NON FORMAL EDUCATION IN A MULTICULTURAL HOW TO
Informal education may be a parent teaching a child how to prepare a meal or ride a bicycle.
NON FORMAL EDUCATION IN A MULTICULTURAL PROFESSIONAL
Wastage of time as some lazy students may fail to learn properly in spite of motivation by the professional trainers.Chance of bad habits’ adoption may be alarming due to the presence of both good and bad students in the classroom.Sometimes, brilliant students are bored due to the long wait for the expiry of the academic session to promote to the next stage.Leads to a formally recognized certificate.Institutions are managerially and physically organized.Intermediate and final assessments are ensured to advance students to the next learning phase.Structured and systematic learning process.

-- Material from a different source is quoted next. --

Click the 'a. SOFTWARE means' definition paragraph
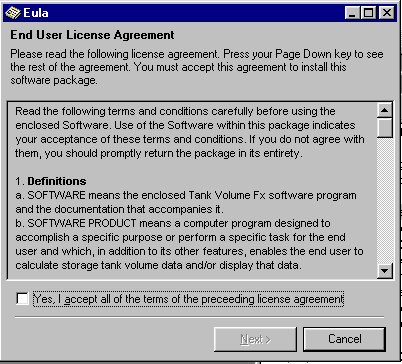Viewport: 402px width, 364px height. (x=186, y=202)
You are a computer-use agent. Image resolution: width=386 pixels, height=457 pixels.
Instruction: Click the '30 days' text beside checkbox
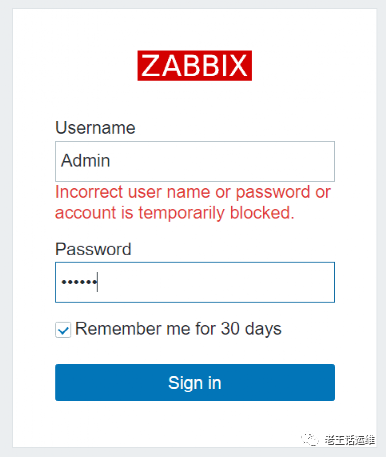pyautogui.click(x=251, y=329)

Students acquire knowledge from trained and professional teachers.An organized educational model and up to date course contents.The syllabus has to be covered within a specific time period. It has a syllabus and subject-oriented.Formal education is structured hierarchically.

Planned education of different subjects having a proper syllabus acquired by attending the institution.School grading/certification, college, and university degrees.The student and the teacher both are aware of the facts and engage themselves in the process of education. The results suggest a need for formal deliberation of this aspect of the curriculum by curriculum planners.The formal education is given by specially qualified teachers they are supposed to be efficient in the art of instruction. It also observes strict discipline. These messages are inconsistent with and may undermine the formal multicultural medical curriculum. Analysis of the 983 cases shows that the pattern of demographics and associations of particular groups with diseases or risk factors in cases conveys messages, as does the lack of mention of sexual orientation and race or ethnicity. For many of the ethnic descriptors, links to genetic, cultural, or socioeconomic factors were apparent no such link was apparent when the racial terms "white" or "Caucasian" were used. Most cases did not provide racial or ethnic descriptions. When sexual orientation and behavior were specified, these appeared in the context of a risk assessment for particular diseases (e.g., HIV infection). Sexual orientation was specified infrequently. The findings revealed that cases featuring males out-numbered those featuring females this ratio differed across courses, and appeared to differ from the actual epidemiology of the conditions. Cases were coded for demographic variables, potential risk factors, and diagnoses or presenting problems. Explicit cross-cultural learning experiences in medical education are provided within the context of implicit experiences provided by a greater "hidden curriculum." The authors conducted a content analysis of 983 cases presented in the 1996-1998 year one and year two curriculum at the University of Minnesota Medical School to determine in what ways they might embody elements of the hidden curriculum, i.e., how they either supported or undermined explicit messages about diverse patient populations.